Action item: Set down nothing but the lines from the one containing "Screen dimensions: 934x525" to the final line of the material, exactly as written, and drop the pictures.

BEGIN Given records

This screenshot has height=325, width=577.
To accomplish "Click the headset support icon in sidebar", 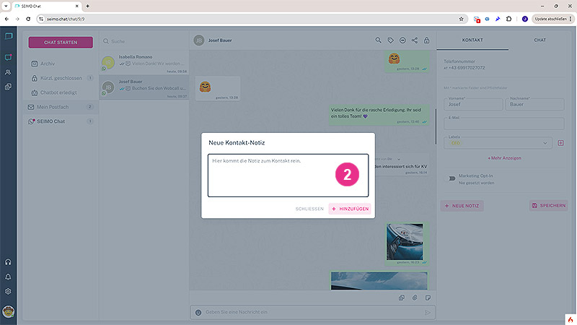I will [x=8, y=262].
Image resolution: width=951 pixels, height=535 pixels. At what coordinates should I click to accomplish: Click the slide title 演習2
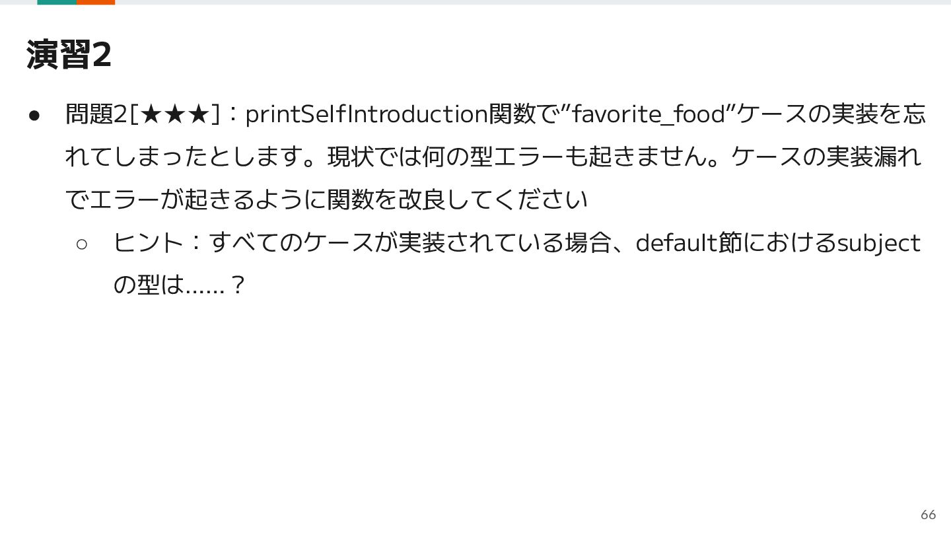click(x=69, y=55)
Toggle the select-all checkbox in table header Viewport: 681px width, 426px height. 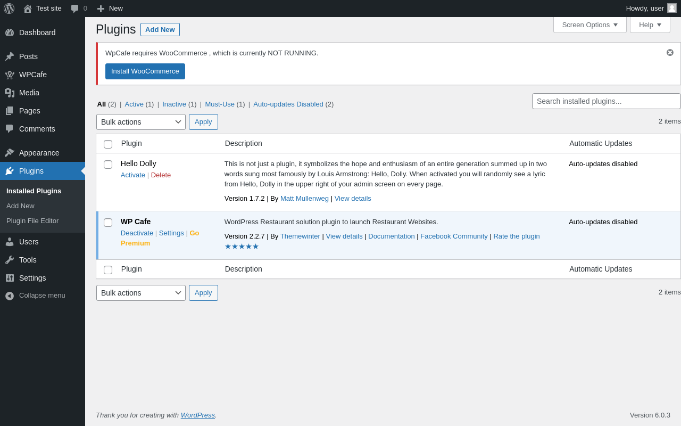108,144
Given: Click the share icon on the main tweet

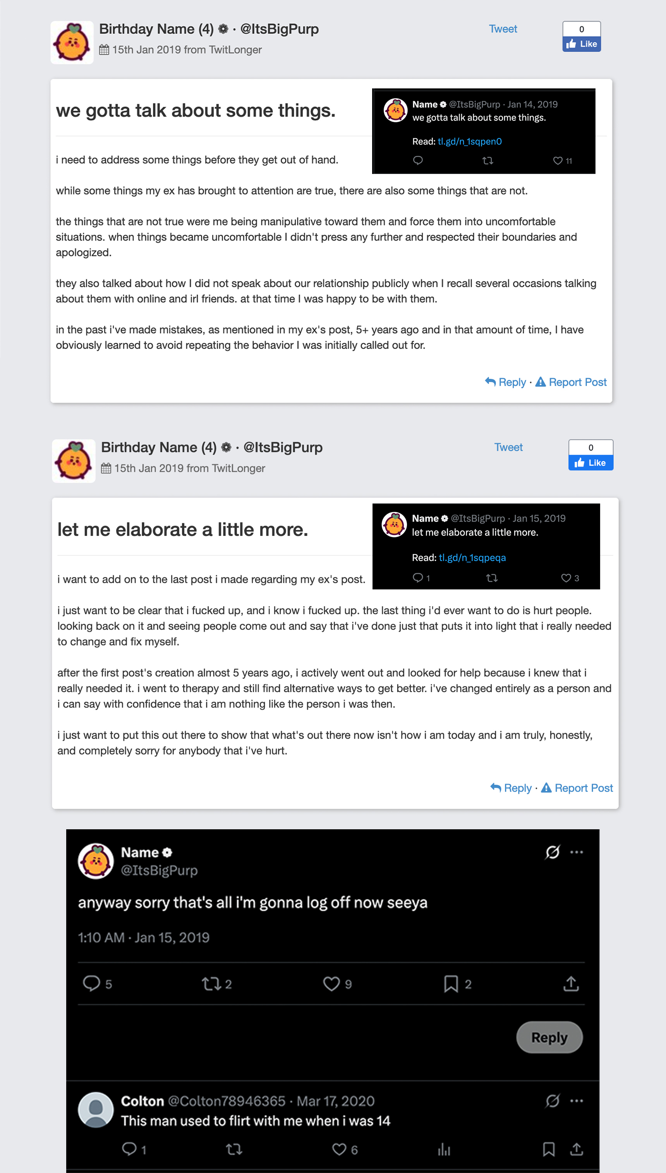Looking at the screenshot, I should pyautogui.click(x=571, y=984).
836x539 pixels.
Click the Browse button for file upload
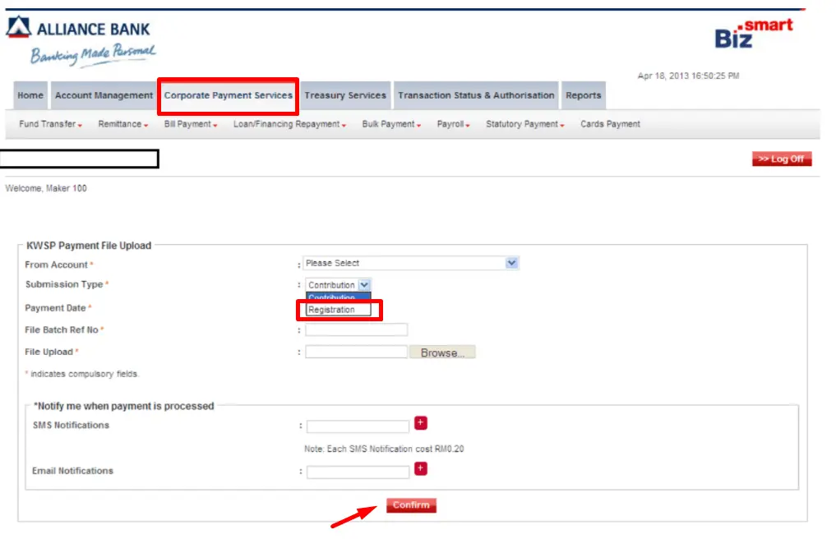442,352
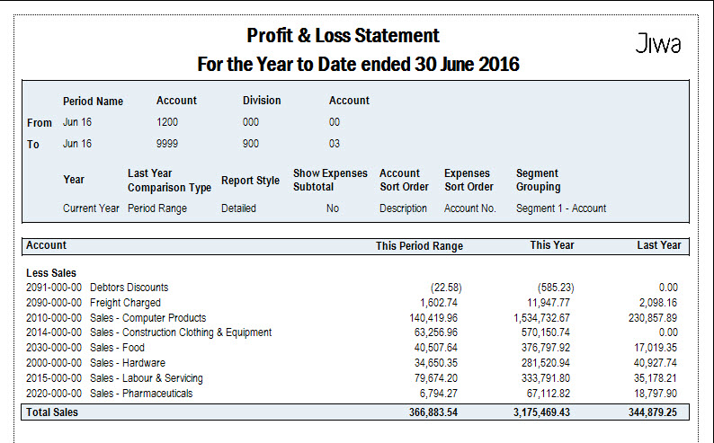
Task: Click the Profit & Loss Statement title
Action: tap(343, 35)
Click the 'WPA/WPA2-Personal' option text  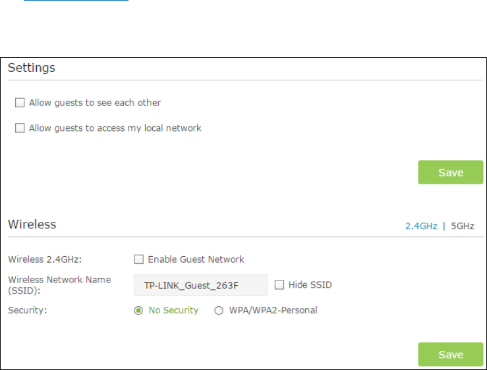tap(273, 310)
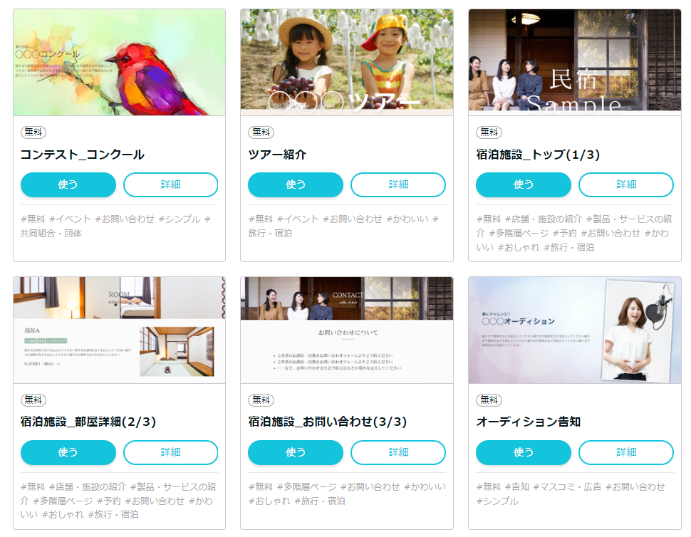
Task: Use the 宿泊施設_部屋詳細(2/3) template
Action: click(x=68, y=452)
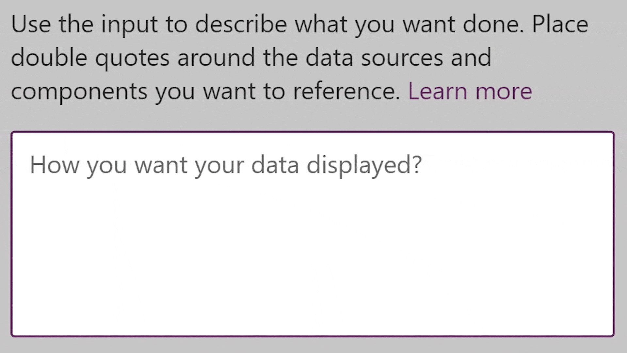Click the data description input field
Image resolution: width=627 pixels, height=353 pixels.
(x=313, y=234)
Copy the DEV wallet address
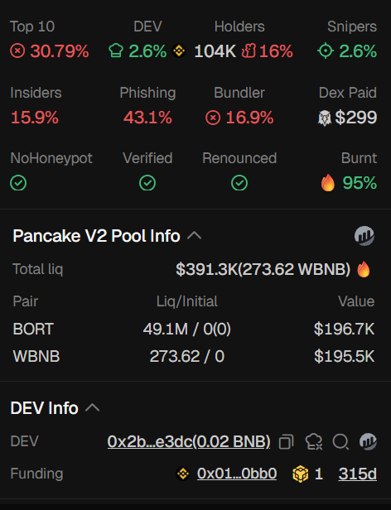Image resolution: width=391 pixels, height=510 pixels. tap(287, 442)
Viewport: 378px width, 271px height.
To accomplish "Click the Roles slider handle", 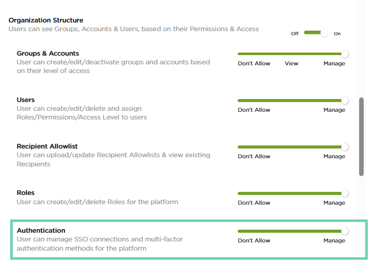I will tap(345, 193).
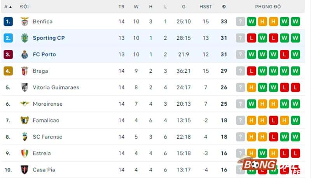311x178 pixels.
Task: Click the Casa Pia crest icon
Action: (x=25, y=169)
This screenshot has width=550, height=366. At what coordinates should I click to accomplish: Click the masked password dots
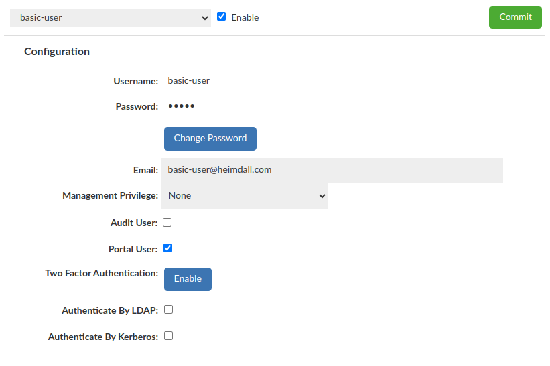181,106
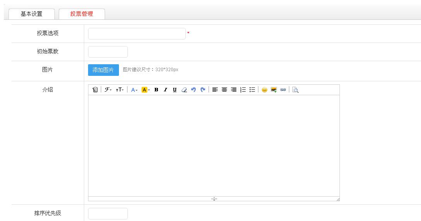Focus the 初始票数 input field
421x221 pixels.
[x=108, y=52]
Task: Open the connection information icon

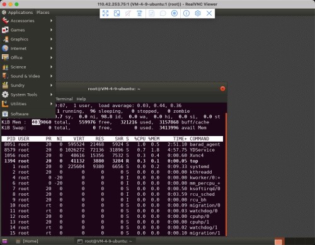Action: tap(186, 13)
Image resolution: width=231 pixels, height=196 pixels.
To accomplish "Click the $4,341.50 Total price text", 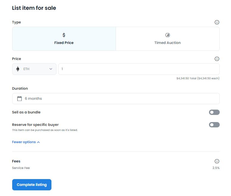I will [186, 78].
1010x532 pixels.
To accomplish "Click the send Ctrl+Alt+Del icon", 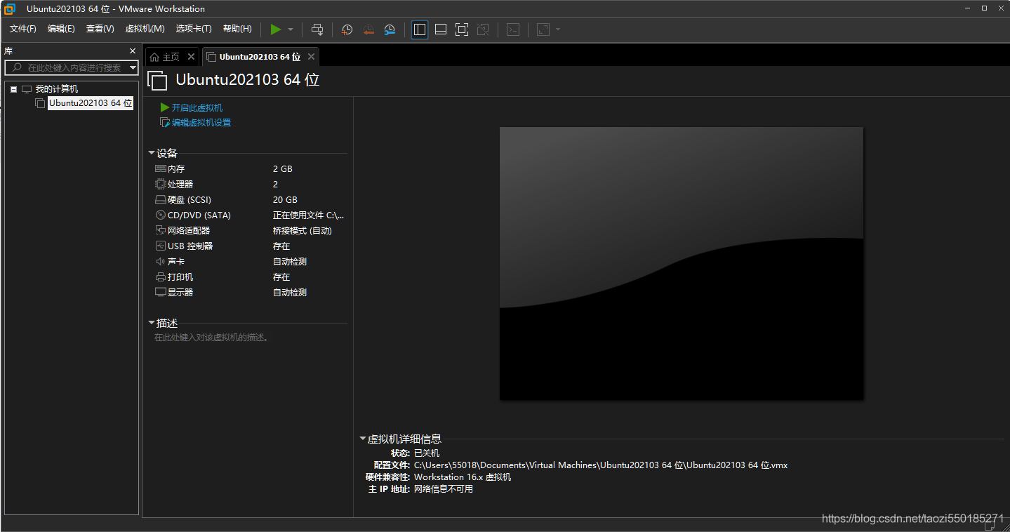I will (317, 29).
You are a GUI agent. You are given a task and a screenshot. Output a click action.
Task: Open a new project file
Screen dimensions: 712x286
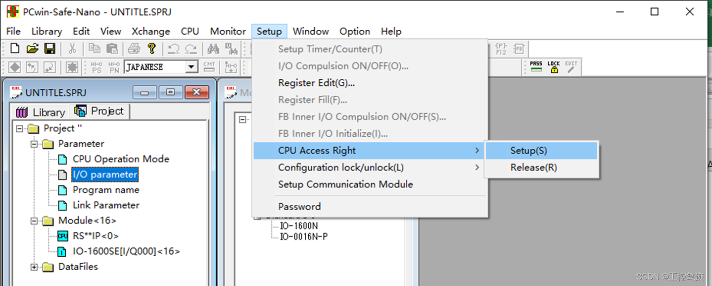[14, 48]
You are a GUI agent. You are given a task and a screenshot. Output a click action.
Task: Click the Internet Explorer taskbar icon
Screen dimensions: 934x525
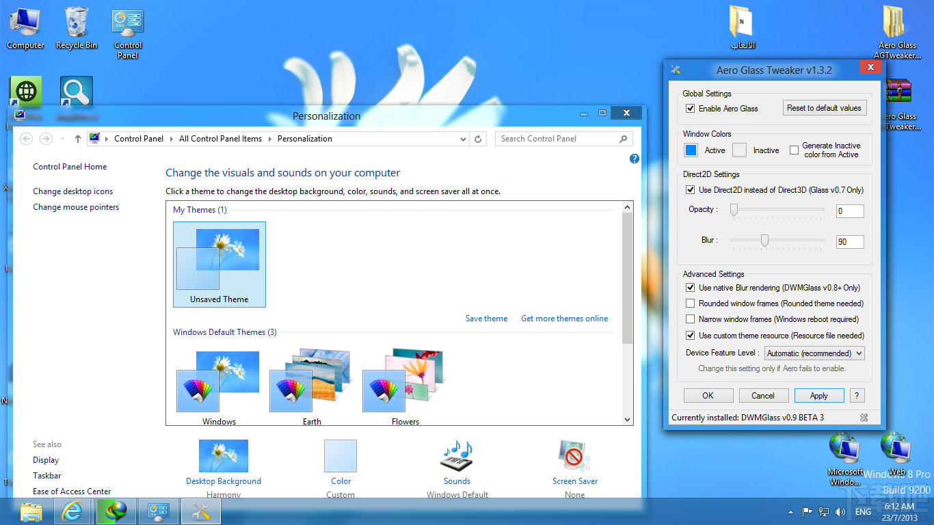tap(72, 511)
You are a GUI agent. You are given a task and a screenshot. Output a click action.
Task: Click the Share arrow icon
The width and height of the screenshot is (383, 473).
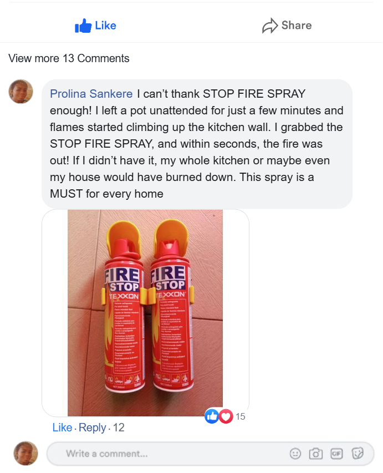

END Given records

Result for this task:
Screen dimensions: 934x525
tap(72, 511)
You are a GUI agent. You are given a task and a screenshot. Output a click action.
Task: Click the Share arrow icon
The width and height of the screenshot is (383, 473).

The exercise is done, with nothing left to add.